== Document passage ==
Remove the “console.dir” line and replace it with the following:

const START = 'https://eservices.landregistry.gov.uk/wps/portal/Property_Search';const getAddress = async id => {};

Here we assign our starting point and our getAddress() asynchronous function. If new to ES6, the => bit means that it’s a function that is lexically scoped to the current block (but that doesn’t matter because we won’t be using the this keyword anywhere; I mainly use “fat arrow” here for the sake of brevity). We’re going to fill out that function by writing code between the curly braces:

const getAddress = async id => {
console.log(`Now checking ${id}`);
const nightmare = new Nightmare({ show: true });
// Go to initial start page, navigate to Detail search
try {
await nightmare
.goto(START)
.wait('.bodylinkcopy:first-child')
.click('.bodylinkcopy:first-child');
} catch(e) {
console.error(e);
}
}

We’ve added a line to log which identifier we’re on and initialised Nightmare using the new keyword, to which we pass an options object. In this instance, we’ve set the show property to true so we can monitor what the browser is doing while it works.
===
[What this task involves]: From the Nightmare scraping tutorial, write out word for word the part starting with "We’ve added a" and going on through "while it works.". You won't need the entries for anything here.
== Data lines ==
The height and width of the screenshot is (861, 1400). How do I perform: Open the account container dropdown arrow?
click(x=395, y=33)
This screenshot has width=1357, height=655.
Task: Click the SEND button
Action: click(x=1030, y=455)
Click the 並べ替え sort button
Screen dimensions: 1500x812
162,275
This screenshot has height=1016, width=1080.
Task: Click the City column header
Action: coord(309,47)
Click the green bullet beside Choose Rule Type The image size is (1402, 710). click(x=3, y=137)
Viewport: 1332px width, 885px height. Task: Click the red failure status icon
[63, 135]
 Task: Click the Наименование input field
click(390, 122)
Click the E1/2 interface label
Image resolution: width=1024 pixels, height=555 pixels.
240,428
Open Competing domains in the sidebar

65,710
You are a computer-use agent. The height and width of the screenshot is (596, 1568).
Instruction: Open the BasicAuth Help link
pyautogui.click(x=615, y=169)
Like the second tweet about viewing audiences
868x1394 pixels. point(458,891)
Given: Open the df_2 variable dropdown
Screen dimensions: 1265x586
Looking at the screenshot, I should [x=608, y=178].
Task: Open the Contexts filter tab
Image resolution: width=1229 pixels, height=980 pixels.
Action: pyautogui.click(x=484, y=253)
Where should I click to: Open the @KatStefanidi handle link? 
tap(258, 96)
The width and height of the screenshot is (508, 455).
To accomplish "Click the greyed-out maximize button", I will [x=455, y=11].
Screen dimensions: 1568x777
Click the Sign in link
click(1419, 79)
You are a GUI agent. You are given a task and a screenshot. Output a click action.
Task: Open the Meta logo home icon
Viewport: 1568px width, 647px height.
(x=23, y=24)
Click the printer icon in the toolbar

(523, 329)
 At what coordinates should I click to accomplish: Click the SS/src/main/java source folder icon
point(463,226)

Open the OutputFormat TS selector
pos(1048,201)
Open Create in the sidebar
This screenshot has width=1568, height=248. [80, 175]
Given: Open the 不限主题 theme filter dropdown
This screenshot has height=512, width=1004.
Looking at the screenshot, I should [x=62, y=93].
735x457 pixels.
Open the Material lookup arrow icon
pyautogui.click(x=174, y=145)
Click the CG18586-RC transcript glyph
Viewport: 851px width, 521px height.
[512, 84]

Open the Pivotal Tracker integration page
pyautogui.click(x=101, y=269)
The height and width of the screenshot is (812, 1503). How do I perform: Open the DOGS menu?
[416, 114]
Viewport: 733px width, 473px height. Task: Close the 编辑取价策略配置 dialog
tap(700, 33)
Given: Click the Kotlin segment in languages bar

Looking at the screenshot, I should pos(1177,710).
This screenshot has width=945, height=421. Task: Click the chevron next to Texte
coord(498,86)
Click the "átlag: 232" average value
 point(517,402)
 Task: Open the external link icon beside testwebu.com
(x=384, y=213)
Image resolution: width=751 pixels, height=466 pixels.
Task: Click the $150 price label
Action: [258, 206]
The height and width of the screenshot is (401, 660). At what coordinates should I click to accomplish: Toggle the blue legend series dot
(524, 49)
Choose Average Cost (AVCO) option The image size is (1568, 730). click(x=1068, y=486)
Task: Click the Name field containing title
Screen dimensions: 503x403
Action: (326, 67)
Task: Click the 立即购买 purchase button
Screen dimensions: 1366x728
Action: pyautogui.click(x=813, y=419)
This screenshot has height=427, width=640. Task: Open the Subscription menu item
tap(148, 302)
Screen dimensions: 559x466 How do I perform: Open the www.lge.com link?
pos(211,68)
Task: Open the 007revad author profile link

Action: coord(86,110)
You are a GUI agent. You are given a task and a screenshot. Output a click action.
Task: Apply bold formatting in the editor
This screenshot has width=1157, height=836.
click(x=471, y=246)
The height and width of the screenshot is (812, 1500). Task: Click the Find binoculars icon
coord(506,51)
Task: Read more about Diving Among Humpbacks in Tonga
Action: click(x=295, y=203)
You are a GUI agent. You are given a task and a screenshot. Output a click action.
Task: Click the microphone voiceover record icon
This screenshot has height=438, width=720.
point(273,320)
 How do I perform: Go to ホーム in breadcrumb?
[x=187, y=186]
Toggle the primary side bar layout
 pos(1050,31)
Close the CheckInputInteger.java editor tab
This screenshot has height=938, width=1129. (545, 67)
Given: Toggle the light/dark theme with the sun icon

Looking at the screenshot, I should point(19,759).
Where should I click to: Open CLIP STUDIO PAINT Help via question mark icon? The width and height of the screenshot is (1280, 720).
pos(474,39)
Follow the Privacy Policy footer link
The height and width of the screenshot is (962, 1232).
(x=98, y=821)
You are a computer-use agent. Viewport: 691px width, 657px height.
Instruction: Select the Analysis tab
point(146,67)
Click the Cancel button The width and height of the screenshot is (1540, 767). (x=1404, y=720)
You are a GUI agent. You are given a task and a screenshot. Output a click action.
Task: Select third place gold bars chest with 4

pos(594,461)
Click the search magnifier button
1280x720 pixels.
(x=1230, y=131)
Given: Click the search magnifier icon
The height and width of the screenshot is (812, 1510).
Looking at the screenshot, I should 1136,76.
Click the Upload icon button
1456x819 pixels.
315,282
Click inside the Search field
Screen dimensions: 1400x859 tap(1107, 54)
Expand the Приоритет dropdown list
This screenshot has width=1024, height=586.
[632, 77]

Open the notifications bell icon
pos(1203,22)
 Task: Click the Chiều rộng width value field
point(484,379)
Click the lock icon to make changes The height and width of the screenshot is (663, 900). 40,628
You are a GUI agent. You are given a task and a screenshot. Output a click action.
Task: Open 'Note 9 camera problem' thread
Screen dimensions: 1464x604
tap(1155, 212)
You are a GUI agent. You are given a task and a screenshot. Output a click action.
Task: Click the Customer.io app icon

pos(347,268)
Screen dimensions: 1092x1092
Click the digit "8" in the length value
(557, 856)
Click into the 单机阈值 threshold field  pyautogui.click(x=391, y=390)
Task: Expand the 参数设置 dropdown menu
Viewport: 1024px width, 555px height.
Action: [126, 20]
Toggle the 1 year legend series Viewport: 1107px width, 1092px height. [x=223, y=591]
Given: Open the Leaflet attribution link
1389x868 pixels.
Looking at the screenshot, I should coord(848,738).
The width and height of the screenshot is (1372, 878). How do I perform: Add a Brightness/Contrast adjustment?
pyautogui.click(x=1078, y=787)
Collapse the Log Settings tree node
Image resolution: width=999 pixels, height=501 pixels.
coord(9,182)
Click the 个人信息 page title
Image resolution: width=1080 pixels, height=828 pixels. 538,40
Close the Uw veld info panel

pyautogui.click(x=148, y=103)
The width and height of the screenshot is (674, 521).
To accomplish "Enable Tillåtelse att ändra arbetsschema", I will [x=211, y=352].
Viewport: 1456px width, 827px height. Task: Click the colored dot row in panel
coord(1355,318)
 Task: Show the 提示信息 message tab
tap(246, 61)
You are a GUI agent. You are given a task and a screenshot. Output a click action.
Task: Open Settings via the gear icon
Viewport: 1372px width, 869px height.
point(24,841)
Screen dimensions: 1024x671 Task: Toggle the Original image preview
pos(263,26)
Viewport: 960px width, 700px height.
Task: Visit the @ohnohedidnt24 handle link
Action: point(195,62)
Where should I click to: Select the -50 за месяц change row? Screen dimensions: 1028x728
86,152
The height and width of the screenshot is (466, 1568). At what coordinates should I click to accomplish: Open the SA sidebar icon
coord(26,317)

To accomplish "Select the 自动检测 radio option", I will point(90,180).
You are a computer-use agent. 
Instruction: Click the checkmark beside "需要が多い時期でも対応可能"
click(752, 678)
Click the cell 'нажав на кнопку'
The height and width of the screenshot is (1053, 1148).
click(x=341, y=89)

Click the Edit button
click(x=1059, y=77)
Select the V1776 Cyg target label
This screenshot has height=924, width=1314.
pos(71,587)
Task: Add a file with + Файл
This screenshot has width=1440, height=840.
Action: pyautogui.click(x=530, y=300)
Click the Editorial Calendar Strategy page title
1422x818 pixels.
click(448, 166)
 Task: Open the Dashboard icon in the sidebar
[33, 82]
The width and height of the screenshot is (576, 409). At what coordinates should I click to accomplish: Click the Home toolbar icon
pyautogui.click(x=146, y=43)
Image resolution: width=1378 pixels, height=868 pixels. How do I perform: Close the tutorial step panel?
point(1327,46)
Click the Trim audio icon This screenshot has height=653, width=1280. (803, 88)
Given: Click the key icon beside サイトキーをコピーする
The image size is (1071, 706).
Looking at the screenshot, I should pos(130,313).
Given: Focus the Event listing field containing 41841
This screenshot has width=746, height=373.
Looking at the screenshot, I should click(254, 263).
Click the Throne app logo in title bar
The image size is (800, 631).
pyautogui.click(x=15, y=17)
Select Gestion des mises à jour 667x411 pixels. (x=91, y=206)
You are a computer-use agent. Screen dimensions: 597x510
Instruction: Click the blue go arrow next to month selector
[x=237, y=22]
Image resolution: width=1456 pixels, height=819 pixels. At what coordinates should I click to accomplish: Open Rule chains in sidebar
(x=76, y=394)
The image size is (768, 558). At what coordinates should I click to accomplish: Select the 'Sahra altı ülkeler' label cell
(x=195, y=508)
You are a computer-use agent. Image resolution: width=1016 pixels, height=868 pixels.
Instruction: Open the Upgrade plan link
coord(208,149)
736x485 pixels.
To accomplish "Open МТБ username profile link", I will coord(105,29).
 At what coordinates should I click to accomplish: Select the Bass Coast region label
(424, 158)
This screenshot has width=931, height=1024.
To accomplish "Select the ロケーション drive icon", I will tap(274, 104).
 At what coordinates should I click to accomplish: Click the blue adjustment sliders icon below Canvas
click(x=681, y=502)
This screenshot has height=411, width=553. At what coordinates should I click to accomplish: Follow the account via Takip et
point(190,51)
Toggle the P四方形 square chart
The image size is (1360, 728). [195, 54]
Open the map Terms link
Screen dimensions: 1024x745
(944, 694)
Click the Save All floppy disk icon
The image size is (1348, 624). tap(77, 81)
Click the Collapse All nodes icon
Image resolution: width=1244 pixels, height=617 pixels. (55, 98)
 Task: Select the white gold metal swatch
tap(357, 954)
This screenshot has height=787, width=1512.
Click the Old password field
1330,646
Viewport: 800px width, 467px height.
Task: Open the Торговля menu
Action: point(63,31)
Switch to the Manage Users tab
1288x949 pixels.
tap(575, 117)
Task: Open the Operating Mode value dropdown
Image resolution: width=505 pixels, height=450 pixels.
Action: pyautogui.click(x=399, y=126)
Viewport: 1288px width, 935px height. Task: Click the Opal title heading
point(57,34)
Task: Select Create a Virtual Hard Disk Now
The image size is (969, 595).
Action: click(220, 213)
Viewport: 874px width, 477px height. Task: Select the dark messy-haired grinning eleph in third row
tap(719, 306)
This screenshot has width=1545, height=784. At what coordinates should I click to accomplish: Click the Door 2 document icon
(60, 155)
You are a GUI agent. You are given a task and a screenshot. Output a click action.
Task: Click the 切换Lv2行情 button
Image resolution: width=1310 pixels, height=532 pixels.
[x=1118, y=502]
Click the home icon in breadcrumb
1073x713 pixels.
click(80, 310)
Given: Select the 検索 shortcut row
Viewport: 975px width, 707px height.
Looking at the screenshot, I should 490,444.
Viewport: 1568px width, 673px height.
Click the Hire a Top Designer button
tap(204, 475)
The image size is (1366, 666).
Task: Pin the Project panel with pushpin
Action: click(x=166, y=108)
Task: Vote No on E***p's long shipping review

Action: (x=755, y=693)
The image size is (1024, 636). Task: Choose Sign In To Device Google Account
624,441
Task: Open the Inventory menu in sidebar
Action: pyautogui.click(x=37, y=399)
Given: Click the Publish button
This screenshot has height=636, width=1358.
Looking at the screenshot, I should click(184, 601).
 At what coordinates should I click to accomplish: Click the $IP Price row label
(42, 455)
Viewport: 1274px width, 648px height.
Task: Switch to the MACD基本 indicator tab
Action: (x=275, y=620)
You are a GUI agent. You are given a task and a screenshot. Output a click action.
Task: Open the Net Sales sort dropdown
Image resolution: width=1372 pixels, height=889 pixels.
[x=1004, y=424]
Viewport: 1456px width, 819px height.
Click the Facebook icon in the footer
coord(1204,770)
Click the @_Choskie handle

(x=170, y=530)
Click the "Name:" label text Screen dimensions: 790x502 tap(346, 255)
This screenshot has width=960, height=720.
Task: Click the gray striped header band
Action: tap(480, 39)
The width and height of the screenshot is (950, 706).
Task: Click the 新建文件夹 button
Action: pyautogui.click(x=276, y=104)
===
[Task answer]:
We’ve added a line to log which identifier we’re on and initialised Nightmare using the new keyword, to which we pass an options object. In this instance, we’ve set the show property to true so we can monitor what the browser is doing while it works.